▶ **Brief**: Below are records to retype exactly, except for the pictures.

▶ **Information given**:
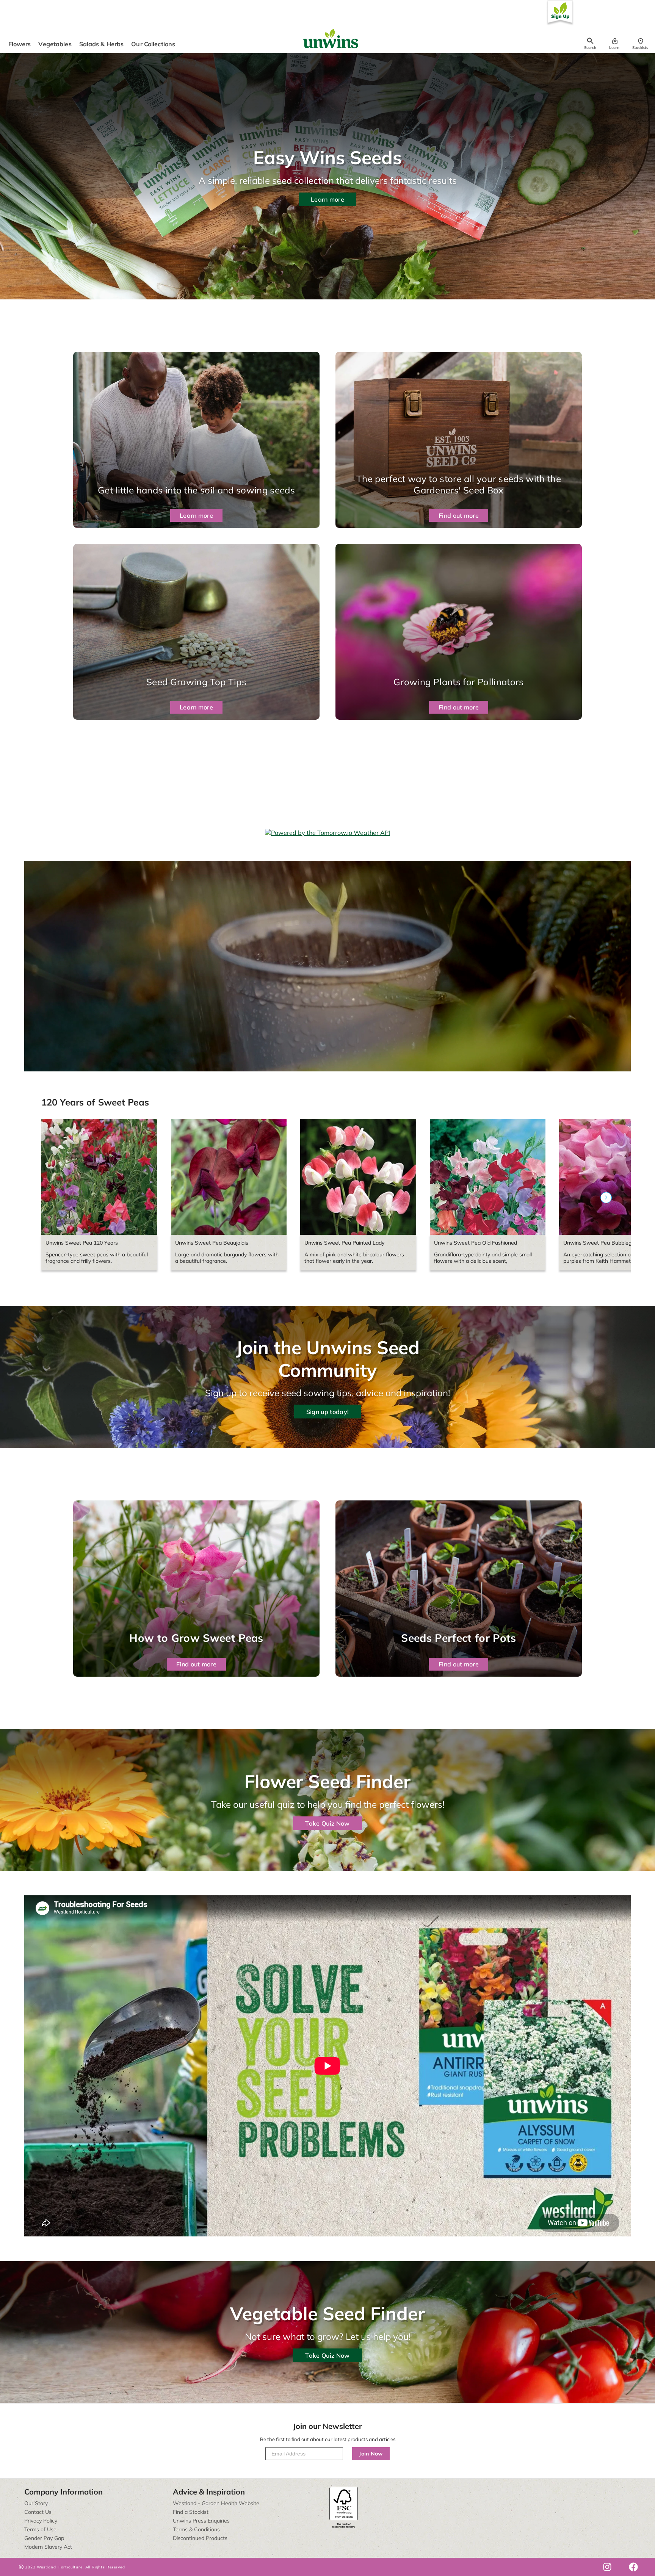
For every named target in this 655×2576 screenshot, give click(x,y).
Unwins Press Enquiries (201, 2520)
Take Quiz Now (327, 1823)
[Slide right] (606, 1197)
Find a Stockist (190, 2512)
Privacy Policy (40, 2520)
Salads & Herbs (101, 44)
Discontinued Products (200, 2538)
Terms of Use (40, 2529)
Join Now (371, 2453)
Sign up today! (327, 1411)
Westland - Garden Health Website (216, 2503)
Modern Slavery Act (48, 2546)
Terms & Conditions (196, 2529)
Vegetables (54, 44)
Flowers (19, 44)
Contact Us (38, 2512)
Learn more (327, 199)
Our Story (36, 2503)
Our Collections (153, 44)
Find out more (459, 515)
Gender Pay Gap (44, 2538)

▶ **Task answer**:
For every named target in this 655×2576 screenshot, give click(x,y).
Unwins Press Enquiries (201, 2520)
Take Quiz Now (327, 1823)
[Slide right] (606, 1197)
Find a Stockist (190, 2512)
Privacy Policy (40, 2520)
Salads & Herbs (101, 44)
Discontinued Products (200, 2538)
Terms of Use (40, 2529)
Join Now (371, 2453)
Sign up today! (327, 1411)
Westland - Garden Health Website (216, 2503)
Modern Slavery Act (48, 2546)
Terms & Conditions (196, 2529)
Vegetables (54, 44)
Flowers (19, 44)
Contact Us (38, 2512)
Learn more (327, 199)
Our Story (36, 2503)
Our Collections (153, 44)
Find out more (459, 515)
Gender Pay Gap (44, 2538)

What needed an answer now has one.